DIRECTIONS FOR THIS TASK:
Copy out exactly, and only, the lines from the one containing "You are a computer-use" through the end of the entries. No pictures.

Stored records:

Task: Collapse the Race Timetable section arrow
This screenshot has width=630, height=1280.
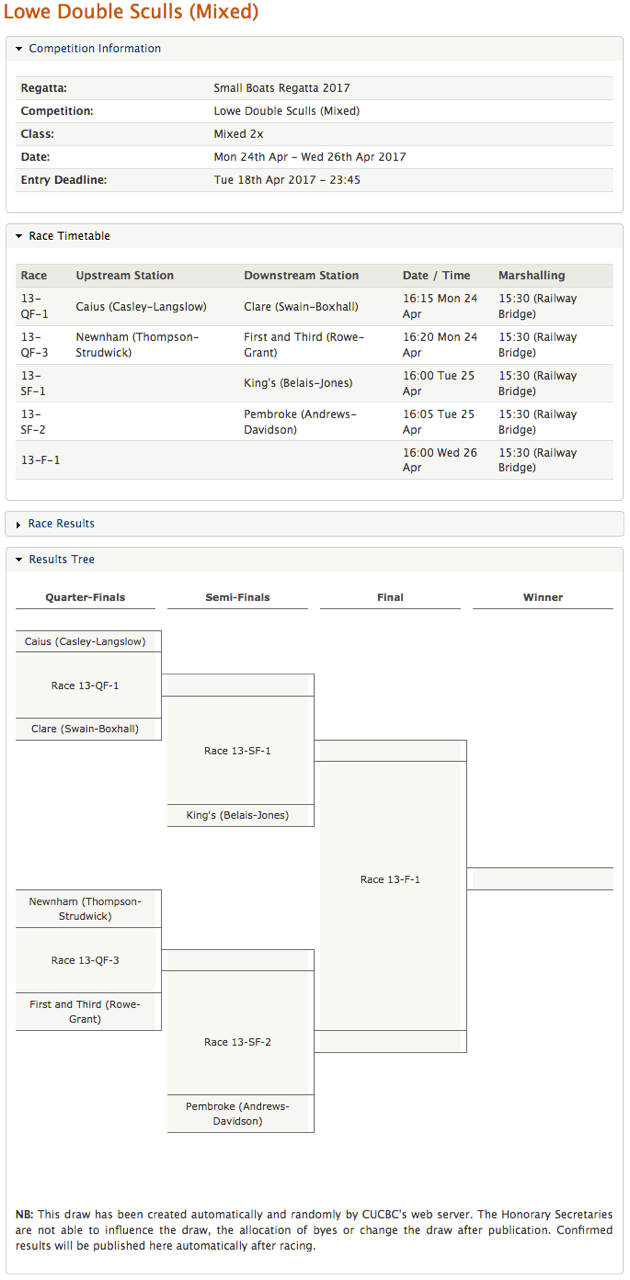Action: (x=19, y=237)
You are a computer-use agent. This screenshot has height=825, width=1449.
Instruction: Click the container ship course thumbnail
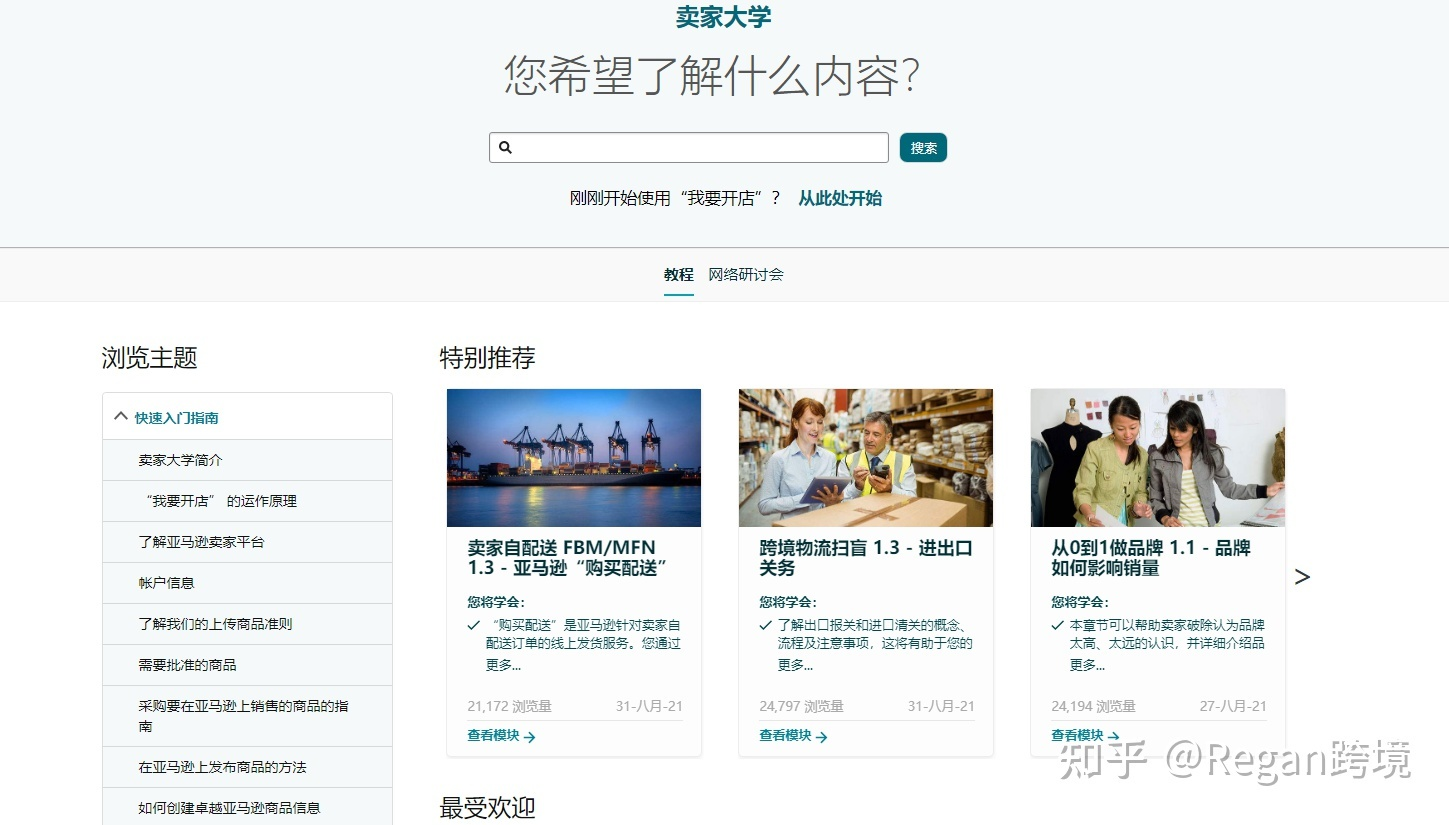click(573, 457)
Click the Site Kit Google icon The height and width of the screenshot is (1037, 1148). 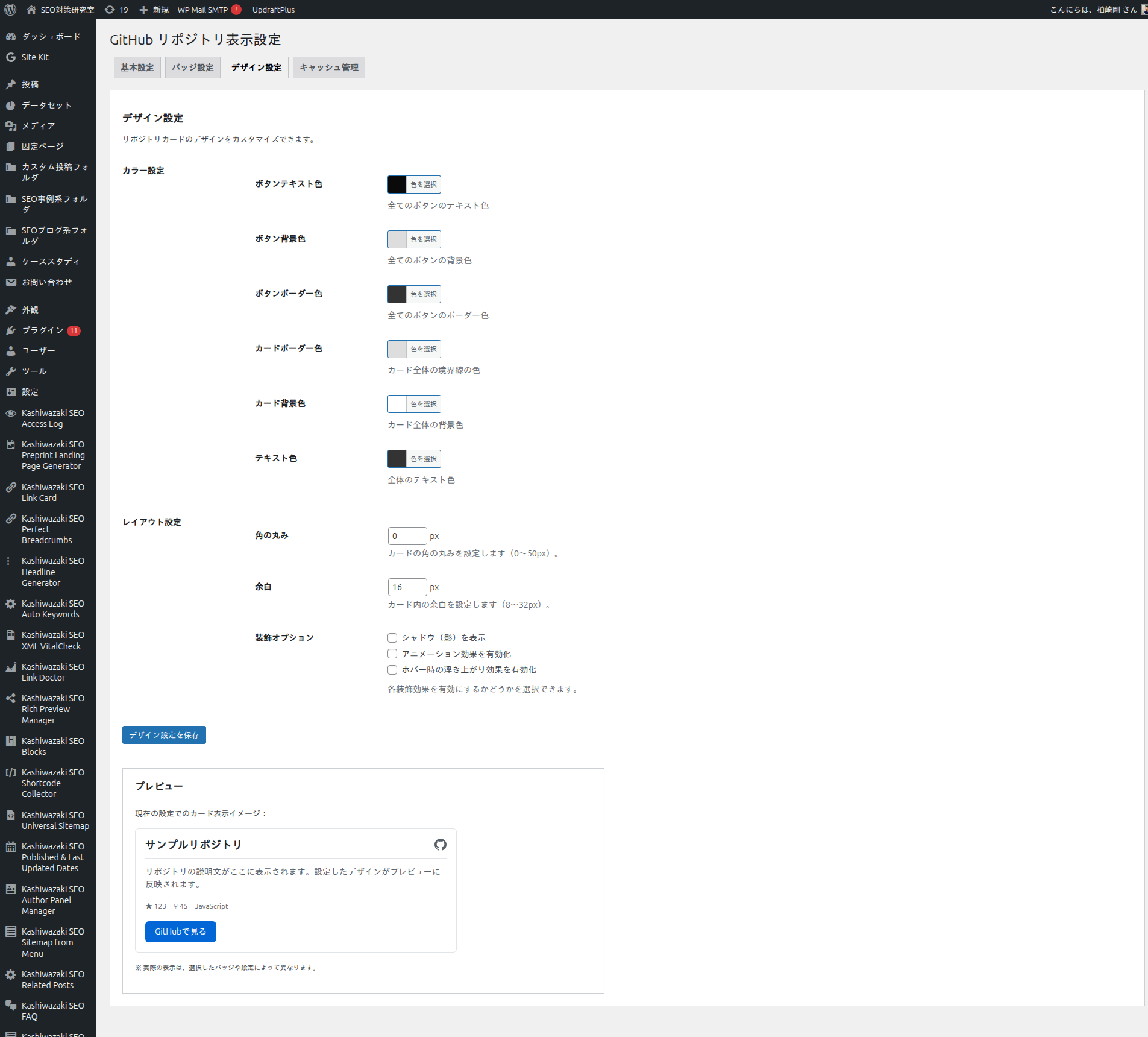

THE COMPLETED TASK:
You are a computer-use agent. This screenshot has height=825, width=1449.
Instruction: Click the container ship course thumbnail
click(573, 457)
Click the Site Kit Google icon The height and width of the screenshot is (1037, 1148). 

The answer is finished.